Disney first announced the price hikes in August, revealing increases across its various Disney+ and Hulu plans, with these changes set to take effect alongside the Disney+ debuts of Marvel’s “Agatha All Along” and Pixar’s “Inside Out 2.”
Most plans will see subscription costs rise by $1 to $2 per month. Hulu Live TV plans will see more sizable increases, rising by $6 a month.
The price increases come as Disney aims for sustained profitability in its streaming business, which just turned a profit for the first time in the quarter ended June 29. The company also plans to add new features to the Disney+ app like access to ABC Live and a playlist of content catered toward young children.
“Every time we’ve taken a price increase, we’ve had only modest churn from that,” Disney CEO Bob Iger said on the company’s fiscal third quarter earnings call in August. “Nothing that we would consider significant.” He added the goal for streaming is “to grow engagement on the platform,” hence the new features and bundling opportunities.
Other streamers have adopted similar strategies. Prior to Disney’s announcement, Comcast’s (CMCSA) flagship streaming service, Peacock, implemented price hikes in July, just ahead of the 2024 Paris Olympics, after it upped prices for the first time the previous summer.
And in June, Warner Bros.’ (WBD) Max streaming platform raised prices for its ad-free streaming plans, also ahead of key programming: the second-season debut of its blockbuster “Game of Thrones” prequel, “House of the Dragon.”
But Wall Street analysts have cautioned that continued increases could lead to more subscribers canceling their plans, with churn rates hovering at elevated levels.
“The prices for subscriptions without advertising are starting to go through the roof,” Bank of America analyst Jessica Reif Ehrlich previously told Yahoo Finance. “As a result, our view is that consumers will drop several streamers and maybe rotate a little bit more depending on the content cycle.”
To combat fickle consumers, competing platforms are now bundling their services together. As WBD CEO David Zaslav told investors in May, “There’s more strength together.”
Meanwhile, password-sharing crackdowns have become a popular choice in the race to secure profits despite recent frustration from consumers.

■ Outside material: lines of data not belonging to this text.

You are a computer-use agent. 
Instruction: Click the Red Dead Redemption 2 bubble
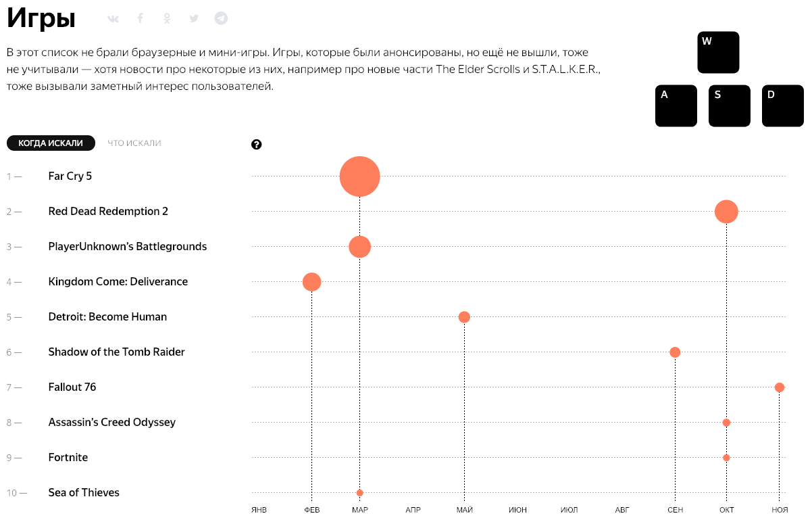(726, 212)
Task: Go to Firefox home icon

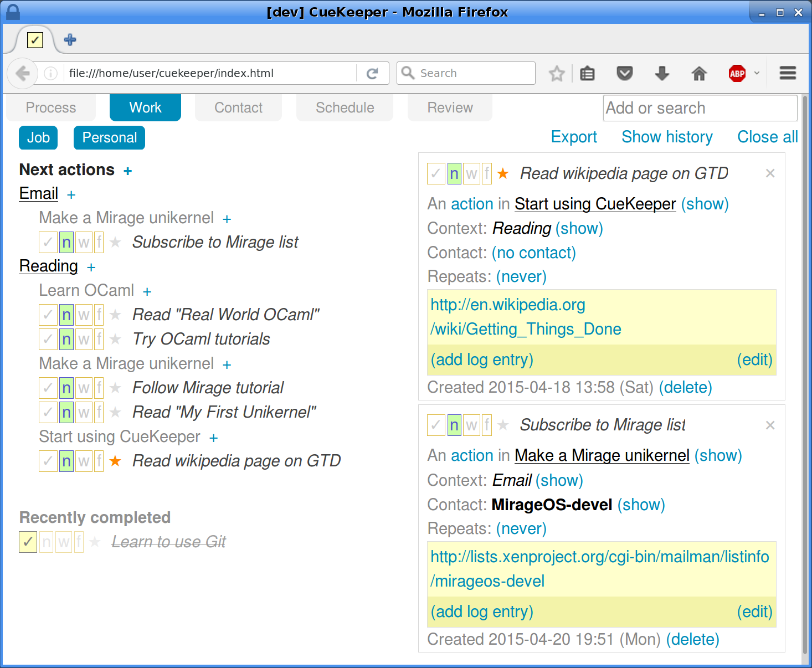Action: click(699, 73)
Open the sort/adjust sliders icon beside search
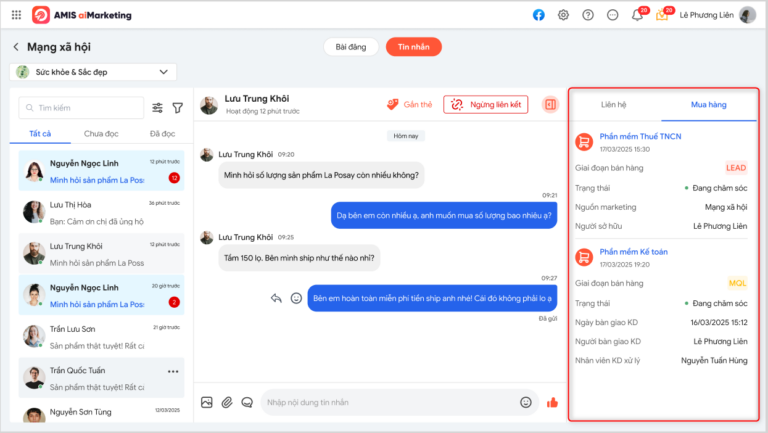The width and height of the screenshot is (768, 433). [x=157, y=108]
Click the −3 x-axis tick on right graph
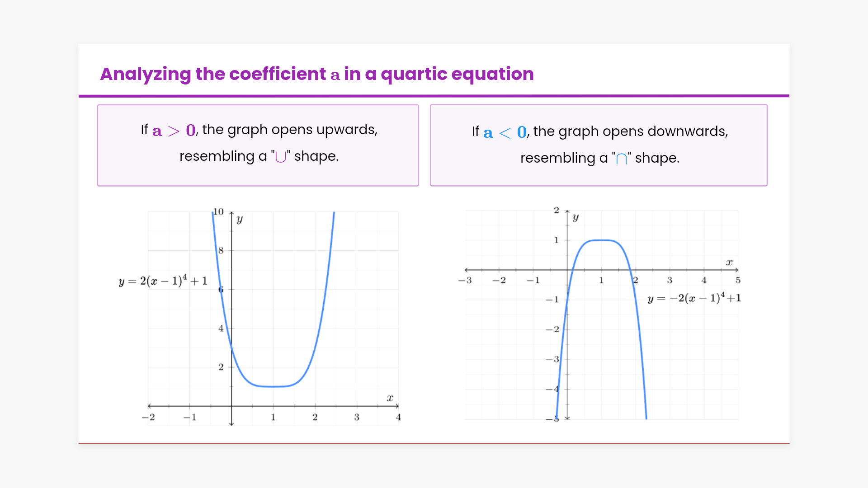The height and width of the screenshot is (488, 868). click(x=465, y=280)
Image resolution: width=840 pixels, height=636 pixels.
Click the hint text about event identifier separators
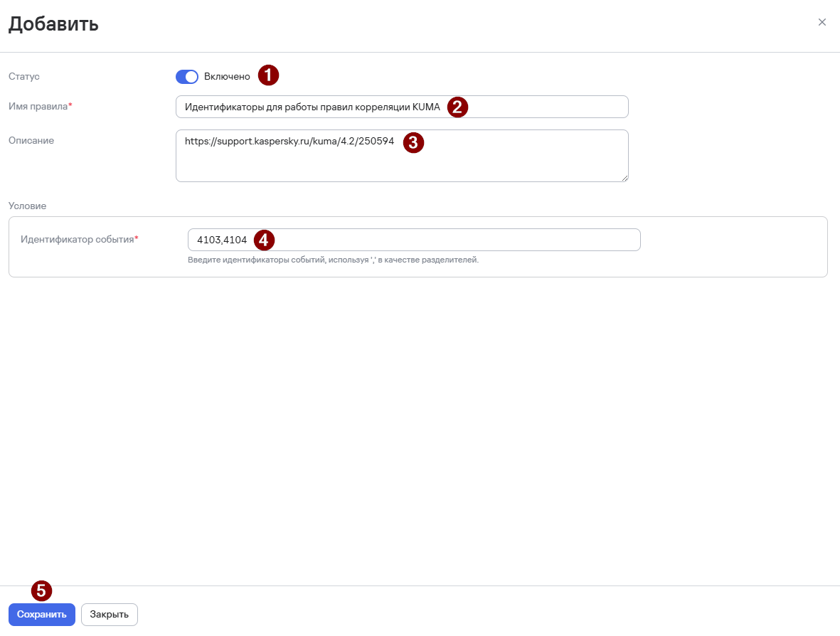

Disney+ launched the practice in the US and other regions last month, offering households the option to add an “outside” extra user at a discounted rate.
The crackdown echoes the strategy of Netflix (NFLX), which began implementing its password-sharing crackdown for US subscribers last May after first announcing the initiative in October 2022. WBD’s Max has also joined in on the trend, revealing it will crack down on account-sharing later this year.